start Text
2.5 Water Quality Index Computation

The overall water quality index used in this study (Eq. 3) is an adaptation of the works by Harkins (1974) and Hallock (2002), which utilize an unweighted multiplicative model and implement a nonparametric multivariate ranking procedure (Kendall 1957; Harkins 1974; Landwehr and Deininger 1976; Hallock 2002):

$$ {UMWQI}_i={\left(\prod \limits_{i=1}^p{Q}_{i,p}\right)}^{\frac{1}{p}} $$
(3)

Where Qi is the subindex value from 0 to 100, p is the number of key determinants within the WQI, all with data availability on day i, and UMWQI is the geometric mean of the subindex values.

The UMWQI model minimizes ambiguity between the overall index and the subindex values and provides flexibility by allowing removal and addition of determinants (Gitau et al. 2016). As configured in this study, the UMWQI does not calculate the overall index for any one day unless all the key determinants have data points available for that given day. To ensure the accuracy of development of the subindex equations for TSS, TP, SRP, and NO2–3, it was necessary to verify that excluding a portion of the data would not cause the piecewise subindex equation to be substantially different than when an entire dataset was used. The Maumee River dataset (USGS 04193500) was used to validate the subindex equations. It had the longest and most consistent data, hence the most appropriate dataset to validate the equations. For this assessment, the dataset (1975–2015) was broken up into two portions: data from the years 1975 to 2005 and data from the years 2006 to 2015. The earlier dataset was used to calculate the subindex curve parameters, while the second portion was used to verify the subindex curve parameters, checking that they did not change drastically when this latter section of the data was removed.

3 Results

3.1 Subindex Formulations and Verification

Figure 2 shows the subindex equations and associated classifications and ranges as developed through this study and in relation to ecological associations based on Dinius (1972). Associated water quality ratings as derived through this study are shown in the footnote for Fig. 2. Based on the analysis, the only substantially different curve parameters once the data were separated into two portions (1975–2005 and 2006–2015) were the subindex curve parameters describing the data that would be ranked 40–49 — f and g (Fig. 2) — for the TP subindex curve. This was because there was only a small difference between the Pthreshold and P90 values, yet the corresponding index values covered the range between 40 and 49. The percent change is the difference between Pthreshold and the maximum filtered value, Pmax,f, and P90, Pmin, and P10, which play crucial roles in the linear portion of the subindex pairwise equations for each of the potential key determinants. It should be noted that for this portion of the analysis, Pmax,f was given a value of 40 (rather than the Pthreshold) which, in the final formulations, represents the lower limit for “passing” values. This was because the verification was conducted during the development process before the subindex equations were finalized.

Fig. 2
figure 2

Subindex formulations and classifications as developed and in relation to ecological associations based on Dinius (1972)
end Text
start Extracted records
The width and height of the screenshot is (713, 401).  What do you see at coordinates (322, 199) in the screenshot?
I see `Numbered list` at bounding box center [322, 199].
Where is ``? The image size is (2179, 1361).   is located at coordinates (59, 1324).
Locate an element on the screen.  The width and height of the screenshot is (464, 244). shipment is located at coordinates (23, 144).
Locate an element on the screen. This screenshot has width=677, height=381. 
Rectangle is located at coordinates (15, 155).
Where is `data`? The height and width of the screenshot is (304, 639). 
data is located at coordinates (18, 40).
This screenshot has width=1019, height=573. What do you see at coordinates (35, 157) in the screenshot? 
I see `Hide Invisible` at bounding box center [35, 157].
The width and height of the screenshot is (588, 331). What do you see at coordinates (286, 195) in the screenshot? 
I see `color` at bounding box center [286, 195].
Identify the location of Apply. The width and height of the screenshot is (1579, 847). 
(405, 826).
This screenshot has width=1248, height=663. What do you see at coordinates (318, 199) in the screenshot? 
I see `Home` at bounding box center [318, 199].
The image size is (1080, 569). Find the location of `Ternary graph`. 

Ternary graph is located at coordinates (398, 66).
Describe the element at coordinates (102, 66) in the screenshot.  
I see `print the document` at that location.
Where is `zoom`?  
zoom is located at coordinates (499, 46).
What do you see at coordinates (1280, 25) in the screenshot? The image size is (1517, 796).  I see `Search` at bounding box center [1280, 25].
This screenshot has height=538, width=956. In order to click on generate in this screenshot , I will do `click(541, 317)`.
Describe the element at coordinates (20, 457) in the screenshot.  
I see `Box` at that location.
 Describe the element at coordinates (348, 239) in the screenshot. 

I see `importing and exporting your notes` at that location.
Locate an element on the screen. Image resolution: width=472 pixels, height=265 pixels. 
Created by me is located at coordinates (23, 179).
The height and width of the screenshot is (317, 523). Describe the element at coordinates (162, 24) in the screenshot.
end Extracted records
■ Tasks to carry out
• a. Which four key determinants in the water quality index text had their subindex equations checked for accuracy?
• b. Answer these questions from the water quality index text:
(i) Which river's dataset was used to validate the subindex equations?
(ii) Which two curve parameters changed substantially once the data were split, and for which subindex curve?
(iii) What value was Pmax,f given for the verification portion of the analysis?
The records have no connection to the water quality index text.

■ Responses to the tasks
• a. TSS, TP, SRP, NO2–3

• b.
(i) The Maumee River (USGS 04193500).
(ii) Parameters f and g, for the TP subindex curve.
(iii) 40.